An innovative, cost-effective reverse phase high performance liquid chromatography (RPHPLC) approach has been devised to accurately and precisely determine the quantity of Nelaribine in both bulk and sterile dosage forms. The separation process was conducted using an Inertsil C18-ODS 3V column with dimensions of 250×4.6 mm and a particle size of 5 µm. Isocratic mode was employed, with a mobile phase consisting of a mixture of acetic acid pH4.0 buffer and methanol in a ratio of 75:25 (v/v). The mobile phase was pumped into the column at a flow rate of 1.5 mL min-1. The eluent from the column was detected using a UV
detector set at 260 nm. The whole duration of the experiment was 8 minutes, during which the column was kept at the ambient temperature. The observed retention time for Nelaribine was determined to be 3.99 minutes. The linearity of the standard curves was seen within the concentration range of 20-100 µg/ml, exhibiting a high coefficient of determination (R2 = 0.9998).
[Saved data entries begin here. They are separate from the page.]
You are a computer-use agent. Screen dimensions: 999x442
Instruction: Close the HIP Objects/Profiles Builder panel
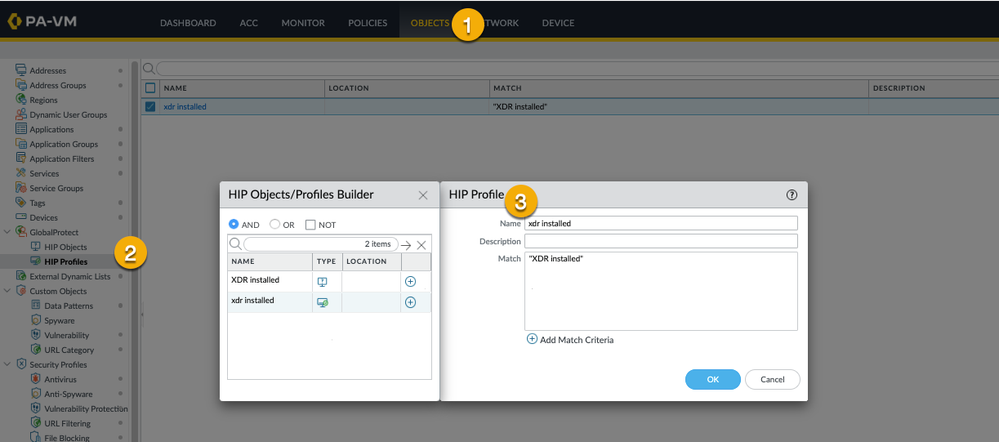[422, 195]
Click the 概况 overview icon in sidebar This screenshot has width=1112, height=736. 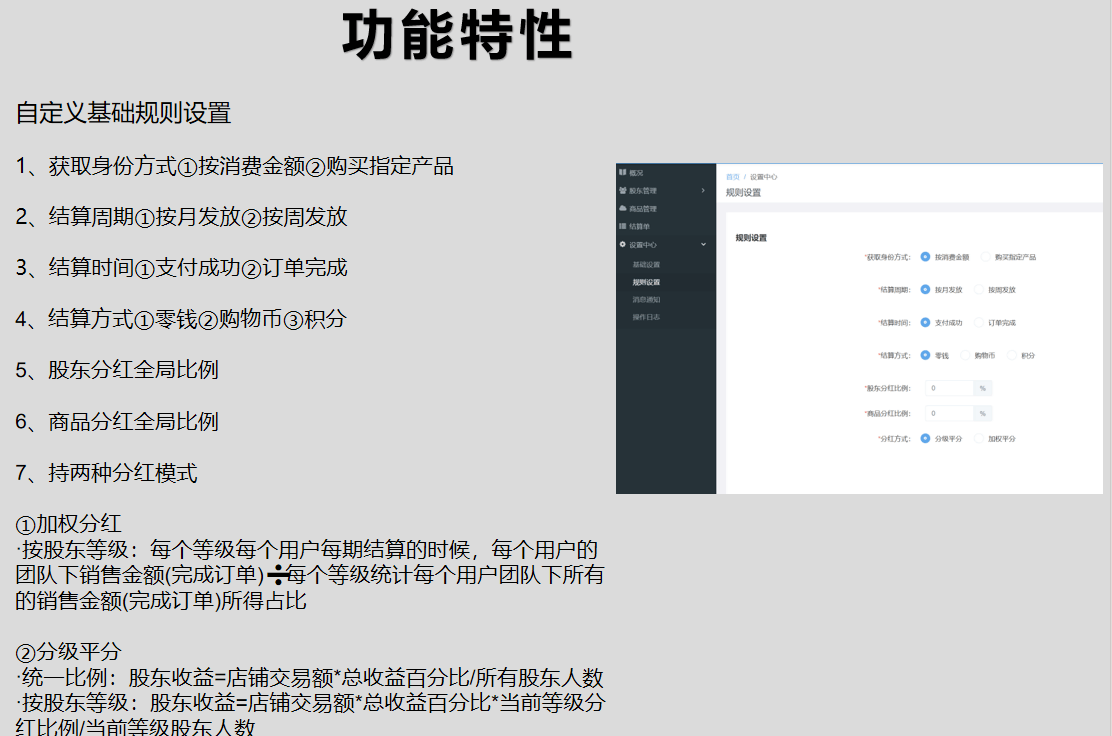tap(622, 173)
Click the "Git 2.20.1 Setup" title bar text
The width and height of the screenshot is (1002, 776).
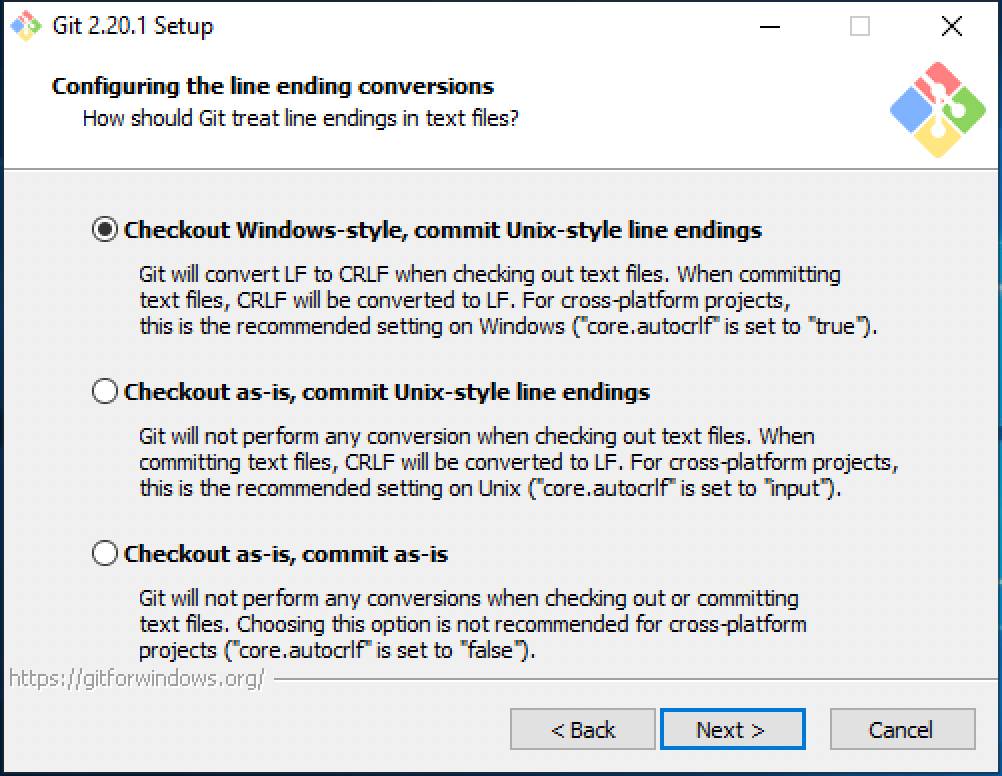(x=132, y=26)
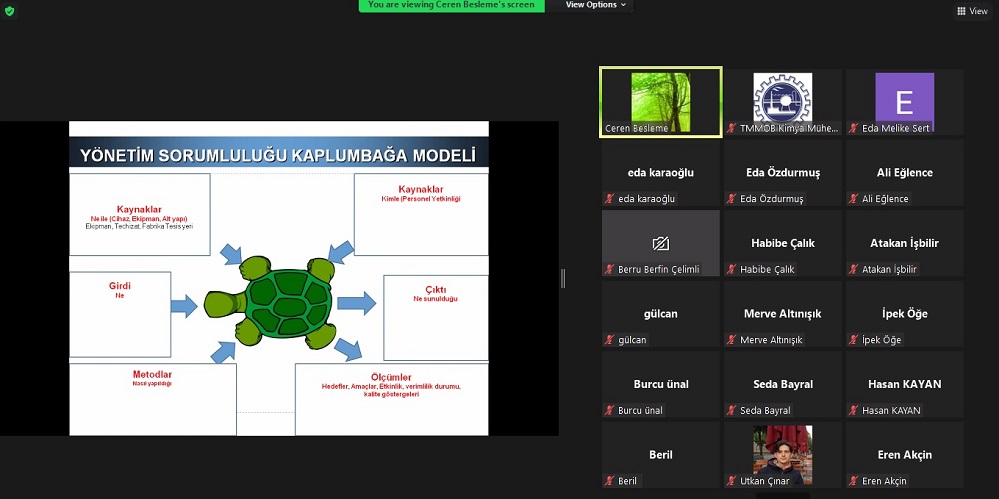Click the Eren Akçin name label
999x499 pixels.
click(x=884, y=481)
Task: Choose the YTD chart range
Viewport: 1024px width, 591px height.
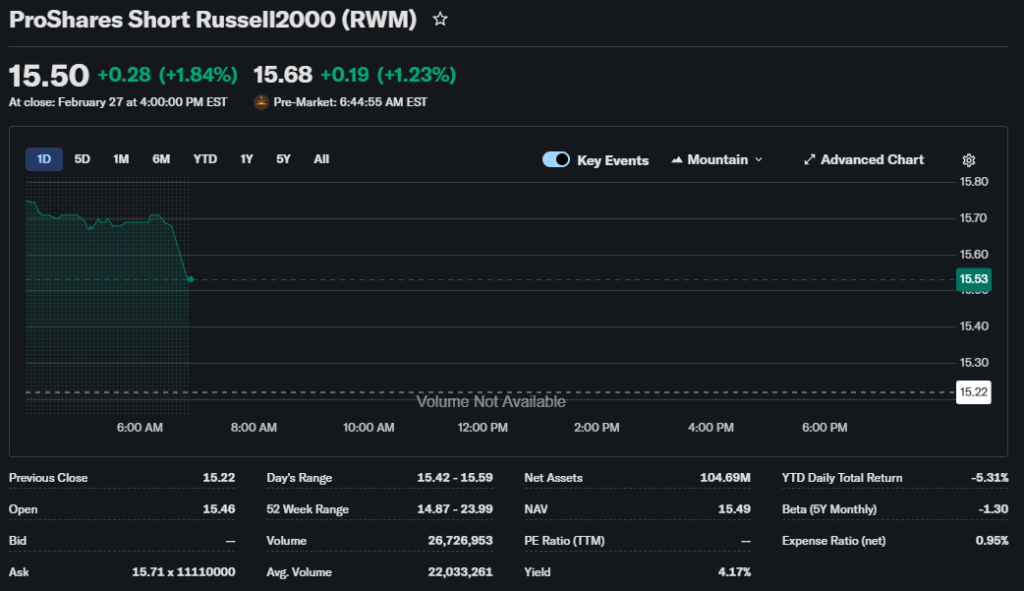Action: click(x=205, y=159)

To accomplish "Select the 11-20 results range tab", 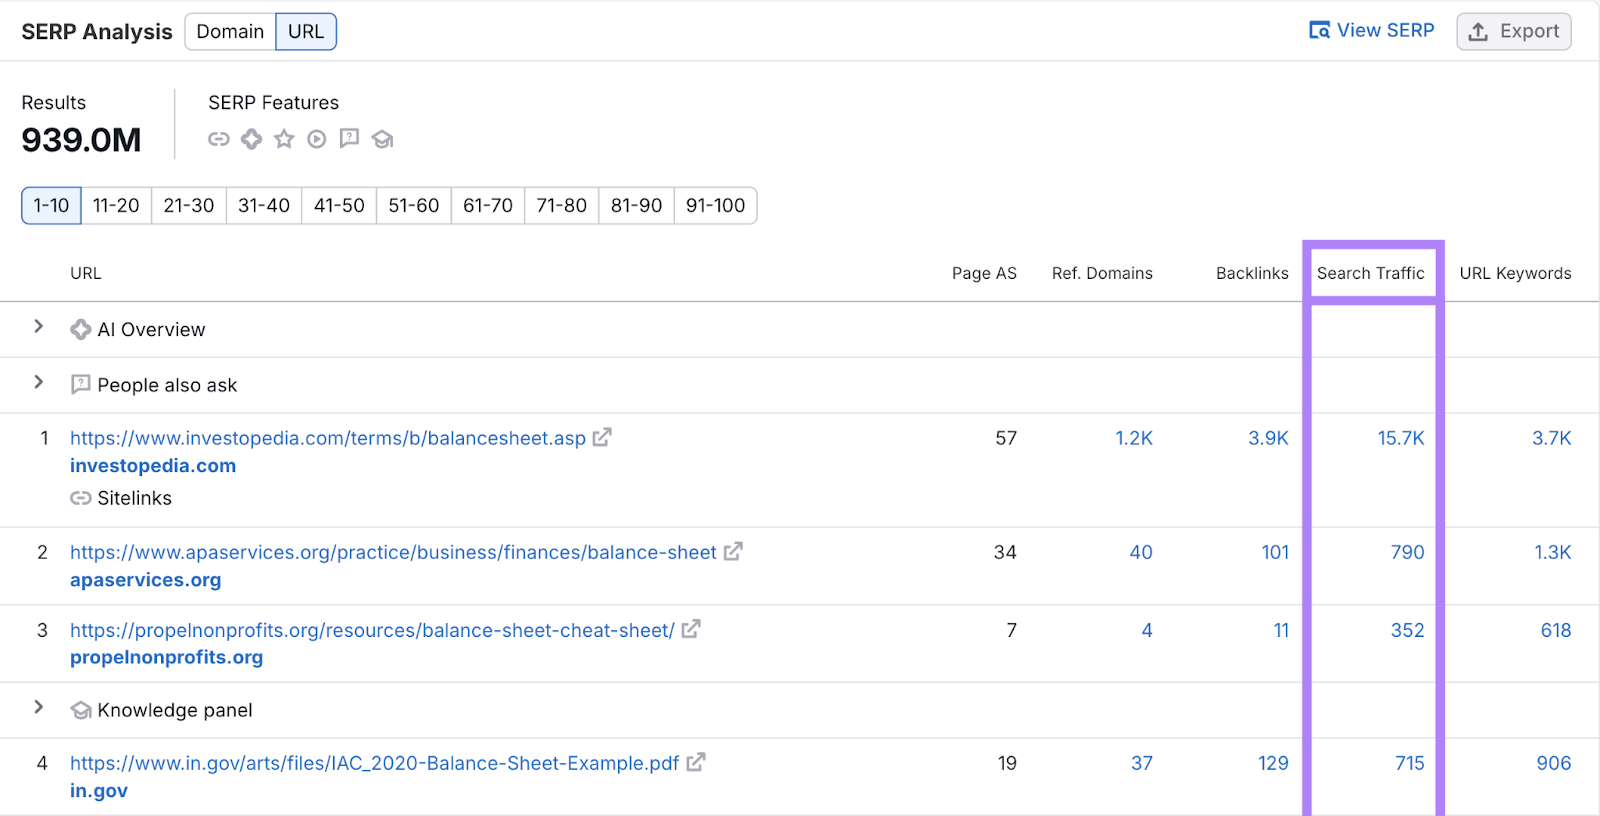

The results of the experiment indicated a percentage recovery ranging from 100.0272% to 101.8%. Additionally, the relative standard deviation (RSD) was determined to be 0.3693%. The measured percentage content of a commercially available Nelaribine formulation was determined to be 100.20 %. The methodology was verified in accordance with the International Council for Harmonisation of Technical Requirements for Pharmaceuticals for Human Use (ICH) recommendations. The suggested RP-HPLC technique has been validated by investigations, which have shown that it has characteristics of simplicity, specificity, rapidity, reliability, and reproducibility. Therefore, the approach
presented in this study may be used for the regular analysis of Nelaribine in both bulk and injectable dose forms, specifically for quality control purposes.